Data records
--- START ---

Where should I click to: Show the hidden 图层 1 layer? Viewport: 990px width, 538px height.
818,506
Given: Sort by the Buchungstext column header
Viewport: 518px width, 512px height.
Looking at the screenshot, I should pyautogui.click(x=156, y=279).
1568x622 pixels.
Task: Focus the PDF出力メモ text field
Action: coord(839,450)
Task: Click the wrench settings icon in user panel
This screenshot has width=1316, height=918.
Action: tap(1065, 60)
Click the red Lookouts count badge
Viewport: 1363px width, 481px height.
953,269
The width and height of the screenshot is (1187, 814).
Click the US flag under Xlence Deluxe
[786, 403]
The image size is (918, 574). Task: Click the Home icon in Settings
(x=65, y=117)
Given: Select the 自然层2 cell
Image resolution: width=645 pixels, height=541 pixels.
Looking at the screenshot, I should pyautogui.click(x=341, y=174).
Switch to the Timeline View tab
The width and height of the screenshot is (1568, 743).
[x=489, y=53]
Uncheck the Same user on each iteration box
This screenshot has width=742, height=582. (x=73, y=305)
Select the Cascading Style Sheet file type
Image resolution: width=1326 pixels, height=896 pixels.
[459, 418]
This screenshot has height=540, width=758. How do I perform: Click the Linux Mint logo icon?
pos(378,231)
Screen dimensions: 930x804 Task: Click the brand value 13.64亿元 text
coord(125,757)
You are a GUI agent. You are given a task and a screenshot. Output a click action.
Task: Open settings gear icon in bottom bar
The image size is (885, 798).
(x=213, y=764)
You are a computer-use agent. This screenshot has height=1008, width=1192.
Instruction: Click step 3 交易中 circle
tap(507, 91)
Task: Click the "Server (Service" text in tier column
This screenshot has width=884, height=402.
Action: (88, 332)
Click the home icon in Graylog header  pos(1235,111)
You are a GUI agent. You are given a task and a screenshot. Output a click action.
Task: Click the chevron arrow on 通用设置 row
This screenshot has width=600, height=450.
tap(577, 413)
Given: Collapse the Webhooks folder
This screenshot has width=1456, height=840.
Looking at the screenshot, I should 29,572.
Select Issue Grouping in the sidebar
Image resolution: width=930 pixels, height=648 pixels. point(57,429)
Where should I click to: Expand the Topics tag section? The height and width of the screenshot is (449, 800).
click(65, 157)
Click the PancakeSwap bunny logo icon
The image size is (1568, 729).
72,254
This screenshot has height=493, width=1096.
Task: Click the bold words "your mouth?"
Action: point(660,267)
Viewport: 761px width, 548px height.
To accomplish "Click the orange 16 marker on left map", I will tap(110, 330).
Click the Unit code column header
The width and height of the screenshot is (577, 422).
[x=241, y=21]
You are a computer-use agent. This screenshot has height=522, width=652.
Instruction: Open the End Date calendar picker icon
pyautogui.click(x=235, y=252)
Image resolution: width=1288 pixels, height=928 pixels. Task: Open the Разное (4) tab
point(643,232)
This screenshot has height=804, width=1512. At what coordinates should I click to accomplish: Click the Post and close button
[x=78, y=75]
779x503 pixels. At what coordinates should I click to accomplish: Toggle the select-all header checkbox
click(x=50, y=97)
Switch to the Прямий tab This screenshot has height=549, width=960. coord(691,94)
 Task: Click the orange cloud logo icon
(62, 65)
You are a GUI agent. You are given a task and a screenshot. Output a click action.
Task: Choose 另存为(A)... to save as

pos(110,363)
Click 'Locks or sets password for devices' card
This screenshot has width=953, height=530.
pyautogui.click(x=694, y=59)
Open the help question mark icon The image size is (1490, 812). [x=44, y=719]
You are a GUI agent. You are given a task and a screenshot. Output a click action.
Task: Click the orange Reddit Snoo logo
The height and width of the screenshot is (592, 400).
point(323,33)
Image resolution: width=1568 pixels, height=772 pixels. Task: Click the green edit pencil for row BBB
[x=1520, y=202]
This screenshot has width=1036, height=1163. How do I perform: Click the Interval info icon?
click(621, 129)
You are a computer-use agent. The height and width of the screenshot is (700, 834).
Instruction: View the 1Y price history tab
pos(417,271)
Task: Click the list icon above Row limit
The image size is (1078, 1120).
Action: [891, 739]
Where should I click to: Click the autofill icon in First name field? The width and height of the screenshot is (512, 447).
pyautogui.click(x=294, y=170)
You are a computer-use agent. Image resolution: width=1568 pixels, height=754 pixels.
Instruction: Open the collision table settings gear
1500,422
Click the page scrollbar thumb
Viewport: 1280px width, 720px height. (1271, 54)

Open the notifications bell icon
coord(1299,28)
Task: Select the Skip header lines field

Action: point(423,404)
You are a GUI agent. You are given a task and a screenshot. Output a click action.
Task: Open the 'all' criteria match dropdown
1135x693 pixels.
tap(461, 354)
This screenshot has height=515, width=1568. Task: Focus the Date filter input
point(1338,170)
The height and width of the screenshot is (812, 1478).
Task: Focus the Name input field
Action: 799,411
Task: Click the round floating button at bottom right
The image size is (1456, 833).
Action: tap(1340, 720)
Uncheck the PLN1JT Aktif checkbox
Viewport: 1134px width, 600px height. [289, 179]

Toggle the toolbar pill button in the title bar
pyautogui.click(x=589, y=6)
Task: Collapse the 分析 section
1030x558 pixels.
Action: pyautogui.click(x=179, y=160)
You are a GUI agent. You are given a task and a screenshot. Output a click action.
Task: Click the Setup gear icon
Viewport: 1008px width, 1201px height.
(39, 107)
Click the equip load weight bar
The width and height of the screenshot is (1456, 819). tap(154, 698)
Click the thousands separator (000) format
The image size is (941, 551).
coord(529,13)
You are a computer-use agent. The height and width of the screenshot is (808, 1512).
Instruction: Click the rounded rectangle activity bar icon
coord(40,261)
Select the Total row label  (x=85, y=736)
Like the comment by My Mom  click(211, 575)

--- END ---

*Task goal*:
All of the entries should be transcribed exactly as they appear.

*Solution to the exercise*:
Where should I click to: Show the hidden 图层 1 layer? Viewport: 990px width, 538px height.
818,506
Given: Sort by the Buchungstext column header
Viewport: 518px width, 512px height.
Looking at the screenshot, I should pyautogui.click(x=156, y=279).
1568x622 pixels.
Task: Focus the PDF出力メモ text field
Action: coord(839,450)
Task: Click the wrench settings icon in user panel
This screenshot has width=1316, height=918.
Action: tap(1065, 60)
Click the red Lookouts count badge
Viewport: 1363px width, 481px height.
953,269
The width and height of the screenshot is (1187, 814).
Click the US flag under Xlence Deluxe
[786, 403]
The image size is (918, 574). Task: Click the Home icon in Settings
(x=65, y=117)
Given: Select the 自然层2 cell
Image resolution: width=645 pixels, height=541 pixels.
Looking at the screenshot, I should pyautogui.click(x=341, y=174).
Switch to the Timeline View tab
The width and height of the screenshot is (1568, 743).
[x=489, y=53]
Uncheck the Same user on each iteration box
This screenshot has width=742, height=582. (x=73, y=305)
Select the Cascading Style Sheet file type
Image resolution: width=1326 pixels, height=896 pixels.
[459, 418]
This screenshot has height=540, width=758. How do I perform: Click the Linux Mint logo icon?
pos(378,231)
Screen dimensions: 930x804 Task: Click the brand value 13.64亿元 text
coord(125,757)
You are a GUI agent. You are given a task and a screenshot. Output a click action.
Task: Open settings gear icon in bottom bar
The image size is (885, 798).
(x=213, y=764)
You are a computer-use agent. This screenshot has height=1008, width=1192.
Instruction: Click step 3 交易中 circle
tap(507, 91)
Task: Click the "Server (Service" text in tier column
This screenshot has width=884, height=402.
Action: (88, 332)
Click the home icon in Graylog header  pos(1235,111)
You are a GUI agent. You are given a task and a screenshot. Output a click action.
Task: Click the chevron arrow on 通用设置 row
This screenshot has width=600, height=450.
tap(577, 413)
Given: Collapse the Webhooks folder
This screenshot has width=1456, height=840.
Looking at the screenshot, I should 29,572.
Select Issue Grouping in the sidebar
Image resolution: width=930 pixels, height=648 pixels. point(57,429)
Where should I click to: Expand the Topics tag section? The height and width of the screenshot is (449, 800).
click(65, 157)
Click the PancakeSwap bunny logo icon
The image size is (1568, 729).
72,254
This screenshot has height=493, width=1096.
Task: Click the bold words "your mouth?"
Action: point(660,267)
Viewport: 761px width, 548px height.
To accomplish "Click the orange 16 marker on left map", I will tap(110, 330).
Click the Unit code column header
The width and height of the screenshot is (577, 422).
[x=241, y=21]
You are a computer-use agent. This screenshot has height=522, width=652.
Instruction: Open the End Date calendar picker icon
pyautogui.click(x=235, y=252)
Image resolution: width=1288 pixels, height=928 pixels. Task: Open the Разное (4) tab
point(643,232)
This screenshot has height=804, width=1512. At what coordinates should I click to accomplish: Click the Post and close button
[x=78, y=75]
779x503 pixels. At what coordinates should I click to accomplish: Toggle the select-all header checkbox
click(x=50, y=97)
Switch to the Прямий tab This screenshot has height=549, width=960. coord(691,94)
 Task: Click the orange cloud logo icon
(62, 65)
You are a GUI agent. You are given a task and a screenshot. Output a click action.
Task: Choose 另存为(A)... to save as

pos(110,363)
Click 'Locks or sets password for devices' card
This screenshot has width=953, height=530.
pyautogui.click(x=694, y=59)
Open the help question mark icon The image size is (1490, 812). [x=44, y=719]
You are a GUI agent. You are given a task and a screenshot. Output a click action.
Task: Click the orange Reddit Snoo logo
The height and width of the screenshot is (592, 400).
point(323,33)
Image resolution: width=1568 pixels, height=772 pixels. Task: Click the green edit pencil for row BBB
[x=1520, y=202]
This screenshot has width=1036, height=1163. How do I perform: Click the Interval info icon?
click(621, 129)
You are a computer-use agent. The height and width of the screenshot is (700, 834).
Instruction: View the 1Y price history tab
pos(417,271)
Task: Click the list icon above Row limit
The image size is (1078, 1120).
Action: [891, 739]
Where should I click to: Click the autofill icon in First name field? The width and height of the screenshot is (512, 447).
pyautogui.click(x=294, y=170)
You are a computer-use agent. Image resolution: width=1568 pixels, height=754 pixels.
Instruction: Open the collision table settings gear
1500,422
Click the page scrollbar thumb
Viewport: 1280px width, 720px height. (1271, 54)

Open the notifications bell icon
coord(1299,28)
Task: Select the Skip header lines field

Action: point(423,404)
You are a GUI agent. You are given a task and a screenshot. Output a click action.
Task: Open the 'all' criteria match dropdown
1135x693 pixels.
tap(461, 354)
This screenshot has height=515, width=1568. Task: Focus the Date filter input
point(1338,170)
The height and width of the screenshot is (812, 1478).
Task: Focus the Name input field
Action: 799,411
Task: Click the round floating button at bottom right
The image size is (1456, 833).
Action: tap(1340, 720)
Uncheck the PLN1JT Aktif checkbox
Viewport: 1134px width, 600px height. [289, 179]

Toggle the toolbar pill button in the title bar
pyautogui.click(x=589, y=6)
Task: Collapse the 分析 section
1030x558 pixels.
Action: pyautogui.click(x=179, y=160)
You are a GUI agent. You are given a task and a screenshot. Output a click action.
Task: Click the Setup gear icon
Viewport: 1008px width, 1201px height.
(39, 107)
Click the equip load weight bar
The width and height of the screenshot is (1456, 819). tap(154, 698)
Click the thousands separator (000) format
The image size is (941, 551).
coord(529,13)
You are a computer-use agent. The height and width of the screenshot is (808, 1512).
Instruction: Click the rounded rectangle activity bar icon
coord(40,261)
Select the Total row label  (x=85, y=736)
Like the comment by My Mom  click(211, 575)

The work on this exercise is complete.